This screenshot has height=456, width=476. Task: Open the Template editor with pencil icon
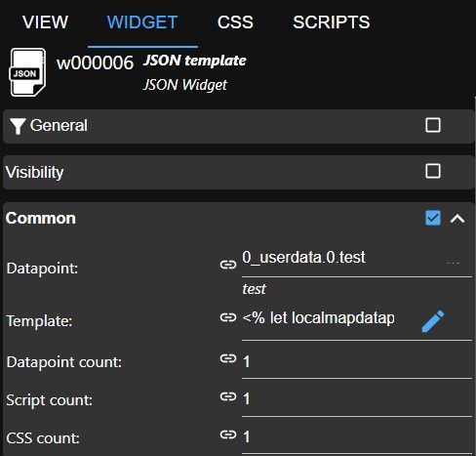(433, 321)
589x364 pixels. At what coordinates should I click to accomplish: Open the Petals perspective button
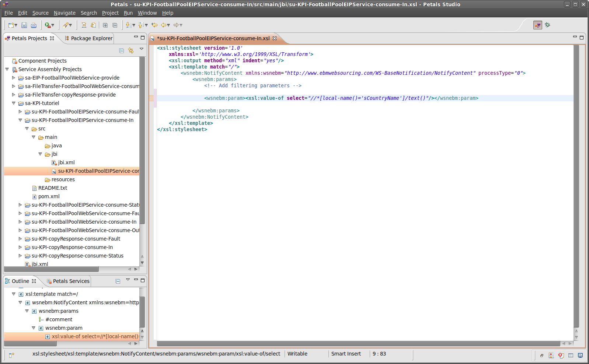537,25
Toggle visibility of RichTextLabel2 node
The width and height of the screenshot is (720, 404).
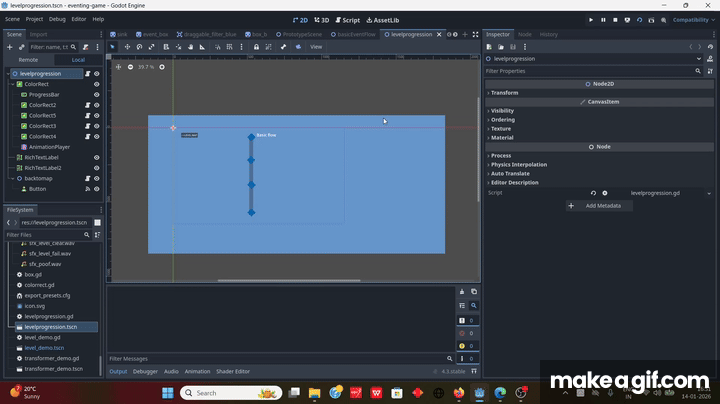point(96,168)
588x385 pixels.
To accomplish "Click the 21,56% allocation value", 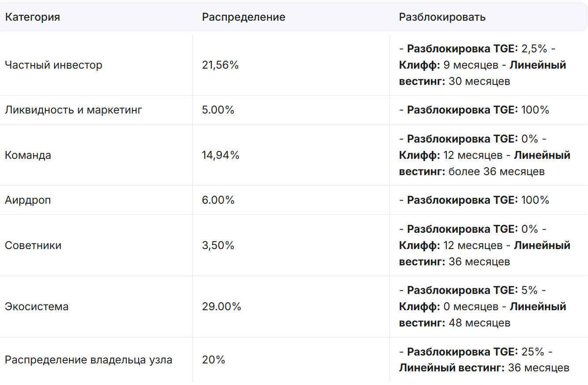I will (x=220, y=65).
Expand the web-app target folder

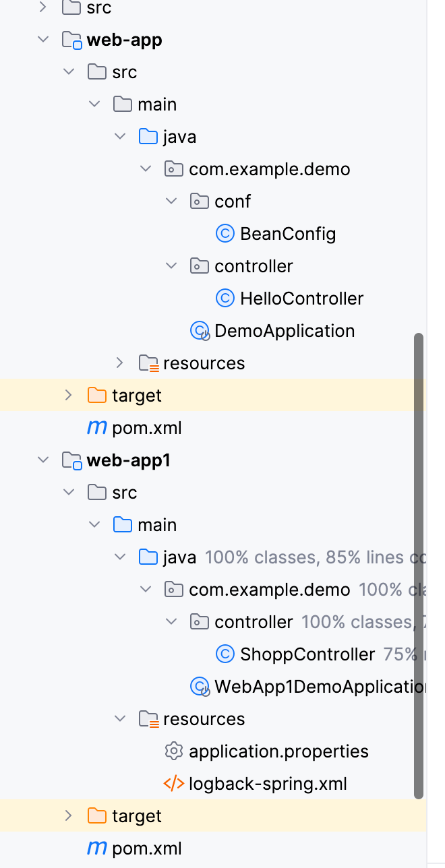[x=69, y=396]
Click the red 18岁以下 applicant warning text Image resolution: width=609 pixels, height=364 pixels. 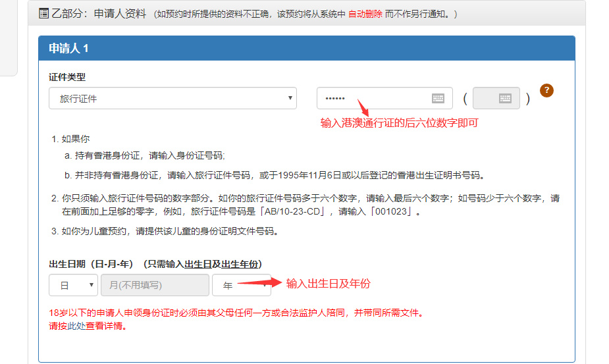pos(235,313)
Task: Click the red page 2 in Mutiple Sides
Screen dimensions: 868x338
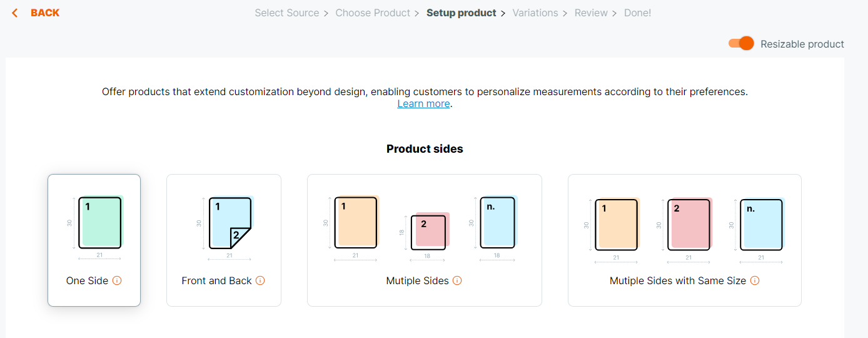Action: [430, 230]
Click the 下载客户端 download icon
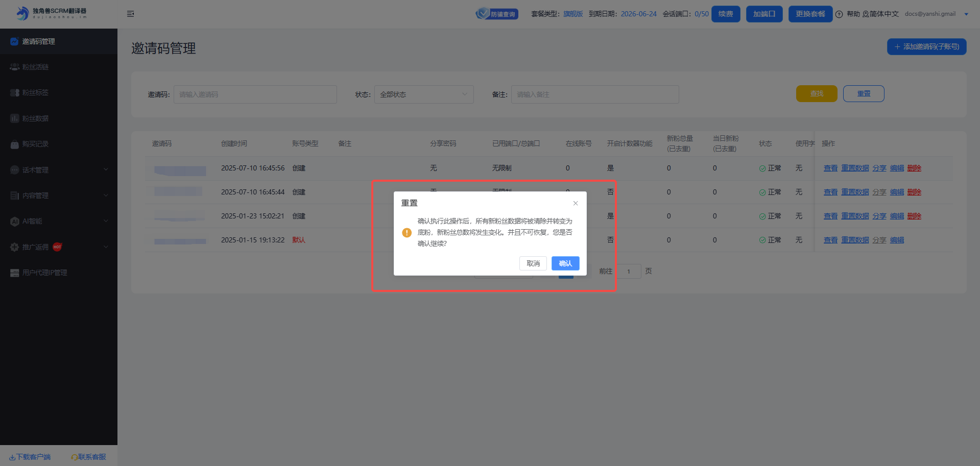 [x=12, y=457]
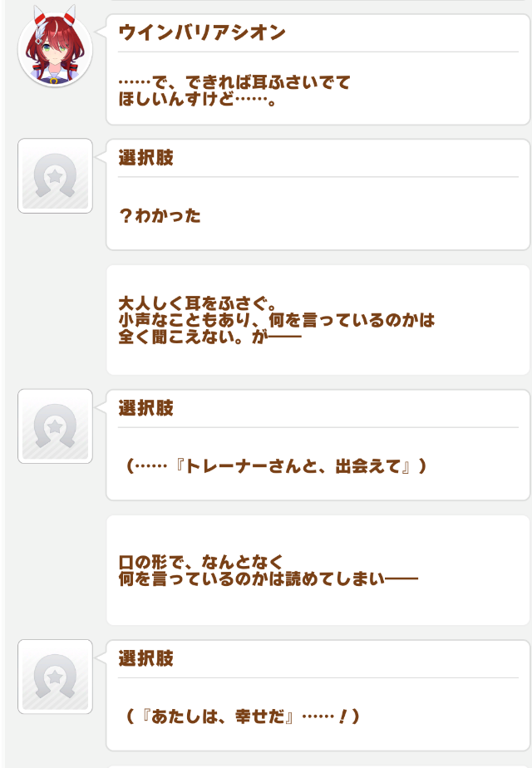532x768 pixels.
Task: Click the horseshoe icon beside ？わかった choice
Action: [x=55, y=175]
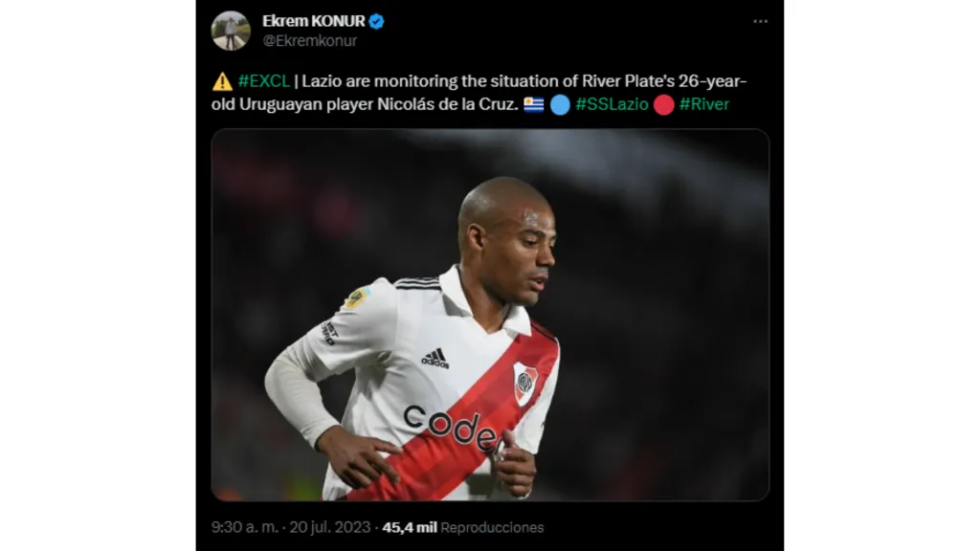This screenshot has height=551, width=980.
Task: Click the adidas logo on jersey
Action: (435, 358)
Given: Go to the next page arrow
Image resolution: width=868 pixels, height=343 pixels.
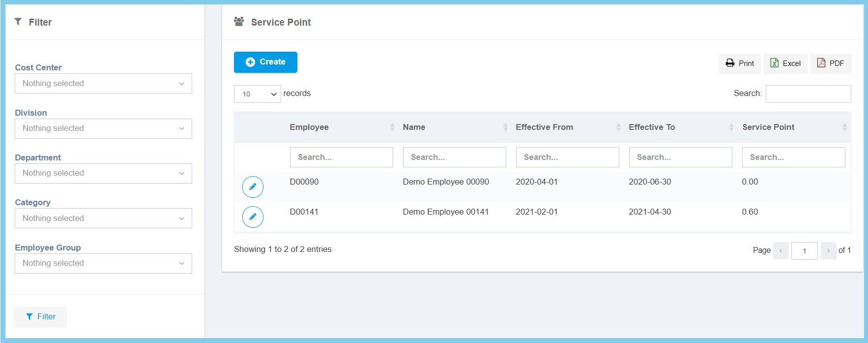Looking at the screenshot, I should 828,250.

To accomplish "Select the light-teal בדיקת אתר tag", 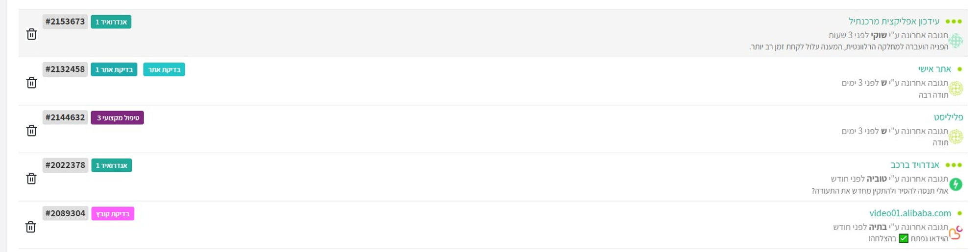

Exercise details: Look through the entries above for the word "page". Copy every line where it shows up.

Answer to this exercise:
Task: Click the red page 2 in Mutiple Sides
Given: Go to the next page arrow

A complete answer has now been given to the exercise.